**PASSAGE**.

Why Some McDonald's Are Making A Big Change To Their Burgers

Reporters have been warning for months that the COVID-19 virus would impact the food supply chain, and when even Coca-Cola announced potential disruptions to Diet Coke back in February, it became clear that no company — no matter how mammoth — would be immune.

Now, it's McDonald's Canada that has been forced to work its way out of a supply chain quandary, announcing in a press release this week that it would initiate a "temporary change to imported beef" due to COVID-19-related interruptions.

Despite some damaging rumors that have circulated around McDonald's meat, its Canadian arm claims a "long-standing commitment to serve 100 percent Canadian beef." And the fast-food chain as a whole has long been applauded by industry insiders for having "one of the most successful supply chains in the world" (via Thomas Insights).

**GIVEN DATA**.
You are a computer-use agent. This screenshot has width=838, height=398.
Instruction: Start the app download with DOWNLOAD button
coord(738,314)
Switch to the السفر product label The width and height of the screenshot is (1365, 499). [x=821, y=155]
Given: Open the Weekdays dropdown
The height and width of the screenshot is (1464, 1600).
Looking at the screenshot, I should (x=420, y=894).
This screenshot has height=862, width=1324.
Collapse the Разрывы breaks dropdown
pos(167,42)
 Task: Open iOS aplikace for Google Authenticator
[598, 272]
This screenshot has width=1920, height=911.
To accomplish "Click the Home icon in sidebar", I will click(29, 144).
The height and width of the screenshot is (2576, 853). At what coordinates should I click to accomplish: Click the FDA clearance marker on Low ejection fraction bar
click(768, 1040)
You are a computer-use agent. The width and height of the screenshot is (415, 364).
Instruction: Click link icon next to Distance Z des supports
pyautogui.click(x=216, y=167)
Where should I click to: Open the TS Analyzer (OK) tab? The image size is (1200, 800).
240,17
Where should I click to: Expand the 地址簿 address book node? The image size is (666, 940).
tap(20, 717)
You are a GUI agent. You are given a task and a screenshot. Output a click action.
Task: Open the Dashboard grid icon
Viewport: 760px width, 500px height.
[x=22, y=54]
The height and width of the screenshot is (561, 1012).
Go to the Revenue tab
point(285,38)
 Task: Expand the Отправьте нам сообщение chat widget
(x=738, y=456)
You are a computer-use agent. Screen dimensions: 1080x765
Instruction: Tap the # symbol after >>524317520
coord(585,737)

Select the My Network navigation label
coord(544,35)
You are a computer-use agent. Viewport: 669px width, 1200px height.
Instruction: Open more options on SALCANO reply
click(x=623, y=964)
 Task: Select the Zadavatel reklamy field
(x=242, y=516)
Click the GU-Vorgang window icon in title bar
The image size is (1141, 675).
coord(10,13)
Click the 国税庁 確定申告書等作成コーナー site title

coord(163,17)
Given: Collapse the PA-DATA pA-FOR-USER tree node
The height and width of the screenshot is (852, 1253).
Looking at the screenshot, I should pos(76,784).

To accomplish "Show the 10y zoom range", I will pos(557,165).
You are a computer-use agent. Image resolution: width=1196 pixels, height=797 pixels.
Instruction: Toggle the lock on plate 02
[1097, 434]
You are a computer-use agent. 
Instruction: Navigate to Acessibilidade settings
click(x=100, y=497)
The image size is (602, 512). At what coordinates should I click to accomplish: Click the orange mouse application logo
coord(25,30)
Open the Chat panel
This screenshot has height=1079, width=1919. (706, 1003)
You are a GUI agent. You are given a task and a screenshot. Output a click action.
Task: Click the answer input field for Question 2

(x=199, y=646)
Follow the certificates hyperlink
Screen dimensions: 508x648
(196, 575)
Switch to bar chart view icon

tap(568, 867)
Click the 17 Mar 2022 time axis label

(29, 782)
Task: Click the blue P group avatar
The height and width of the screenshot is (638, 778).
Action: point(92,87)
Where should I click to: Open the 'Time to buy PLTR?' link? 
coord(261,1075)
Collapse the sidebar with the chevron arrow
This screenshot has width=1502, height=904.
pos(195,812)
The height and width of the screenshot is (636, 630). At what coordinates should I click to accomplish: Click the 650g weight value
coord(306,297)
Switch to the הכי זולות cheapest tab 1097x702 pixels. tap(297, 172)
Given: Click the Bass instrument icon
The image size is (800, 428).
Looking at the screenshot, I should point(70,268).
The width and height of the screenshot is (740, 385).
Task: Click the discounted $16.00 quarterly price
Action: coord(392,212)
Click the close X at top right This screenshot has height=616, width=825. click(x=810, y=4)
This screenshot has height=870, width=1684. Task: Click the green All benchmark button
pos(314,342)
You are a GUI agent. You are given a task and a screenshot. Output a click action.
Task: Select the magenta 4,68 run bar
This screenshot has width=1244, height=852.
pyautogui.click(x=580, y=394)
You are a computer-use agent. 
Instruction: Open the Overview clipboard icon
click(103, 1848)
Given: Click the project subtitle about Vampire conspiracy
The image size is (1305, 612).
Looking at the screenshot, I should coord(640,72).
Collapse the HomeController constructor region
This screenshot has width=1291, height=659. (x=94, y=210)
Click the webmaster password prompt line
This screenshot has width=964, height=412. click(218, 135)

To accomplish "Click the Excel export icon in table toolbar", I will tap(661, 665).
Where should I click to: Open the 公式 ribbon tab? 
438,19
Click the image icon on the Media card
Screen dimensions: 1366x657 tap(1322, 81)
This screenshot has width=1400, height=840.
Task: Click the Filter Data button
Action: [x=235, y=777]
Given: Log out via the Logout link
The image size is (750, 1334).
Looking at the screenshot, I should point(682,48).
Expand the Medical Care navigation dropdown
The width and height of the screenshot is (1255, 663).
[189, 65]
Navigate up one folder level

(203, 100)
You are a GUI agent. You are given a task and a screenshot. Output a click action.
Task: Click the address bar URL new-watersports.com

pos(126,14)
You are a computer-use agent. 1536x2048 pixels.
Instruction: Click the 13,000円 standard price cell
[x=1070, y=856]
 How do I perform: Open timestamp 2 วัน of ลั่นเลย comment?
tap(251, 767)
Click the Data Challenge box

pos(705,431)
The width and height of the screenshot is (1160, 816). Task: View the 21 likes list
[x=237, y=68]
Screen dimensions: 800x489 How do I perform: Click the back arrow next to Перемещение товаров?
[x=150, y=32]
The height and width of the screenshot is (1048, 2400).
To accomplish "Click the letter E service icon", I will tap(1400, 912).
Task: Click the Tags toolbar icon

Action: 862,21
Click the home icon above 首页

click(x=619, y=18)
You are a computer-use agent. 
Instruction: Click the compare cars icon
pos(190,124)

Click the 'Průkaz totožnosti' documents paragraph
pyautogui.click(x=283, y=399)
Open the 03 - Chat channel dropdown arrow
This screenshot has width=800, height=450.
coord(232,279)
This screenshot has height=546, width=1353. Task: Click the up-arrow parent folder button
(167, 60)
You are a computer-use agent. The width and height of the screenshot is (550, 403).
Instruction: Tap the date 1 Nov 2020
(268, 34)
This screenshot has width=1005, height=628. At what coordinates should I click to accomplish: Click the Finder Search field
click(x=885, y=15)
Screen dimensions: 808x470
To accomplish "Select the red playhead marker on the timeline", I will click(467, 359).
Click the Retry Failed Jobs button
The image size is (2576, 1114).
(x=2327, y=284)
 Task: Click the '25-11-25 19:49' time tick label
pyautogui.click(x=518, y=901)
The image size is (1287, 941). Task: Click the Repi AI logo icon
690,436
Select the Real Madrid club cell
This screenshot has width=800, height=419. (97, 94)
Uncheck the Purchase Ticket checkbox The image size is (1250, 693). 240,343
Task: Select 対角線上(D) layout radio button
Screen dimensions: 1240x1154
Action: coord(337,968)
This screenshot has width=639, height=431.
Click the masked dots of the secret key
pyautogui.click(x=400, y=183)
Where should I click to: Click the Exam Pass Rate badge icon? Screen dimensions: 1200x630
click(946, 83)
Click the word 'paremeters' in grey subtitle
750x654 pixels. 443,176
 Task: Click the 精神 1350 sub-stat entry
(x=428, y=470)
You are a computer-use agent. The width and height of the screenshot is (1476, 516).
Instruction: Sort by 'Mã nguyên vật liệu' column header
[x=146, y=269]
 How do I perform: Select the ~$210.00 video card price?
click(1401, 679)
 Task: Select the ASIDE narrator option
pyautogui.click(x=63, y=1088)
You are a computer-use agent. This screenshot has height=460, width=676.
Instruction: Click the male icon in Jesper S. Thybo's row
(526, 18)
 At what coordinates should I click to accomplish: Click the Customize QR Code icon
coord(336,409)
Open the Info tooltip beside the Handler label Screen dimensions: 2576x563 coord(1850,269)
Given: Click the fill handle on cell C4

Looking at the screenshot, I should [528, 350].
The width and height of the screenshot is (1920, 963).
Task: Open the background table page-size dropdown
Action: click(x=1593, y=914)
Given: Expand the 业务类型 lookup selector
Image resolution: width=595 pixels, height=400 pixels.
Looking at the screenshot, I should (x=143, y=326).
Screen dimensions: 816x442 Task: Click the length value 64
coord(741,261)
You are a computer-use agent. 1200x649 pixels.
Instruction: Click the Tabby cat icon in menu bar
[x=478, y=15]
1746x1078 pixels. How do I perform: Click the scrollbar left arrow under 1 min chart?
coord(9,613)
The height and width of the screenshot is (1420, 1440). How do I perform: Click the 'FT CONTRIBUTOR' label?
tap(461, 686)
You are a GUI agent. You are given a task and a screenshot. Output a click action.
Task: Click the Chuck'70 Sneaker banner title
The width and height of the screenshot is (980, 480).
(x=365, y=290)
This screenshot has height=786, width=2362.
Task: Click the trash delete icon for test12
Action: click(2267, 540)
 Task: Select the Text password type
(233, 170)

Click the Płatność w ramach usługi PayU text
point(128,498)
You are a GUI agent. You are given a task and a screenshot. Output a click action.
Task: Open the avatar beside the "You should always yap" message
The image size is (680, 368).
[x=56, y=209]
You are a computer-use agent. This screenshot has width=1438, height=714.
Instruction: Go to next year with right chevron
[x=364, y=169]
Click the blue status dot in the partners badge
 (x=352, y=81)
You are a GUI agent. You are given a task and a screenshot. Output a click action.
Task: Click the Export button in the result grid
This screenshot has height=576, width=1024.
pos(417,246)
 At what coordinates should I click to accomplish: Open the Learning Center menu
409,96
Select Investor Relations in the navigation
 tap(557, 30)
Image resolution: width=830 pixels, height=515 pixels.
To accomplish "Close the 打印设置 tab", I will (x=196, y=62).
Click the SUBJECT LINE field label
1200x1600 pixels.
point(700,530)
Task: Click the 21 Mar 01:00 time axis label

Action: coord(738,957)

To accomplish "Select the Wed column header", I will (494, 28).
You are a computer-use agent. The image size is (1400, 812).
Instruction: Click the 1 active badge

**WHAT YOU HAVE TO DO**.
Shorten the paragraph beginning "Now, it's McDonald's Canada" in the McDonald's burgers article above to one sentence that keeps its main facts.

**RESPONSE AREA**.
In a press release this week, McDonald's Canada announced a temporary change to imported beef because of COVID-19-related supply chain interruptions.